Oh this is just a small extraction from a server that is not very busy. I've seen those script kiddies sounding out my server for a wp install, and boy does it rankle me. I've long contemplated setting up some page to handle those requests, but I have not done so because I'm not sure what measures I might take against the script kiddies and, if I'm just collecting information, I'm not sure what I would even do with the collected info. Perhaps cram it into some table for later assessment?
deny from 20.172.38.178
dalecosp I'd actually feel better if it modified firewall rules, but you run a high risk of screwing things up royally as a fat-fingered URL in your browser might lock you out pretty hard....
Thanks for this, @dalecosp. Are you not concerned that blocking an entire IP address might lock out well-intentioned visitors. E.g., what if that IP represents a busy coffee shop wifi network? Or a large corporate office? Or the entire University of Michigan? I once tried enabling the apache-noscript
jail in fail2ban, and this had the very bad side effect of blocking nearly all my visitors because my markup (which was admittedly very ugly due to a sloppy front end guy) had all kinds of bad links to transparent GIFs. This is back in the Bad Old Days when CSS didn't really work and IE was in widespread use.
dalecosp It also bans UAs that don't provide a UA string and some clients by default ("go-http-client" comes to mind...)
I've seen those script kiddy UAs, which also rankle me. I worry about damaging my SEO reputation if I accidentally block search engines or bots. Is an empty UA inherently bad? Would privacy settings or some popular search engine every show up with an empty UA? Or might a search engine (or social preview bot) show up with some unexpected curl UA or some default UA set by a code library? What criteria are we using to distinguish good UAs from bad UAs?
schwim I don't add to the htaccess but my sites all run through index.php and the very first thing I do on page load is check for their existence in the ban table, stopping page load with a simple "banned" before spending any overhead on the visitor. The second thing I do is check URL string, UA, IP, POST/GET data, referer, etc for honeypot stuff, banning them if a match is found.
Low effort ban results(like a script trying all the popular WP exploits) get a one hour ban while more serious efforts get 30 days.

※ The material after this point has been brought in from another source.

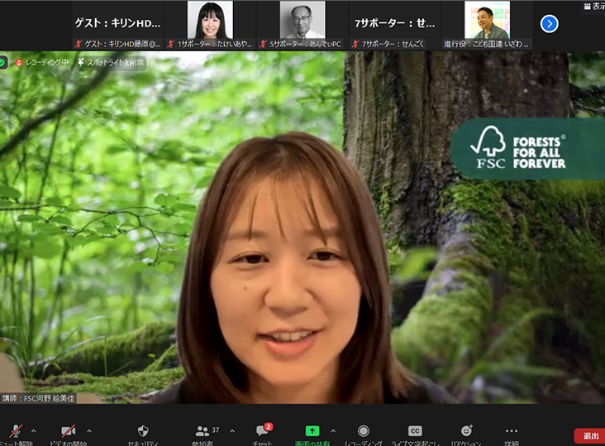Expand video options arrow beside camera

This sounds like what I am most likely to do, although my framework or mod_rewrite might need some mods or massage to be able to handle requests that don't match any of my defined endpoints or routes. I've considered adding honeypot endpoints/routes to sniff out the common forms of snooping, exact actions TBD. I would again ask the question are you not concerned about blocking by ip address? How do we feel about setting some kind of cookie that identifies bad actors like a big red "dunce" cap? Let's call that approach DunceCookie. I guess most bad requests skip cookies entirely, so DunceCookie doesn't sound like it would help with the vast majority of script kiddy activity. Alternatively, perhaps we set a cookie on the first page request and, if that cookie is missing on subsequent requests, we might refuse to do anything useful for a visitor. Let's call this FriendCookie. If someone visits and there's no FriendCookie, we could show them a WELCOME/CONTINUE message and attempt to set the FriendCookie. For any subsequent visits, if they have the FriendCookie, then we could serve them and feel better about them. If they screw around, we could convert FriendCookie to DunceCookie. Any cookieless request would show the welcome page and nothing else.
dalecosp ...turned me off. Index.php there was like a huge SWITCH statement with every possible value...

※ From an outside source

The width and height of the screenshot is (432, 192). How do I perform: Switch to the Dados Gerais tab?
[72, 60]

Routing everything through index.php is quite powerful and you don't need a giant switch statement (that does sound ugly). You can use some algorithmic mapping of urls onto PHP scripts, possibly involving a routing table. Laravel and CodeIgniter use this approach, and I've found it very useful for code organization and for establishing consistent and handy application state to handle every request with a minimum of worry and effort.
dalecosp I did have a "bad_bots.php" that we included in the head of every page at my last major PHP job; it analyzed the UA string and current system load and then, if a bot, did a rand() to decide if they saw content or an HTTP/429 or /503 header. IIRC, Google never was penalized, Bing was allowed 94%-96% chance of a 200 response, and the rest were given lower chances of success.
This detail is helpful. I'd be curious how we go about recognizing bad UAs (script kiddies!) versus good UAs (google, bing, duck duck go, other?, actual users).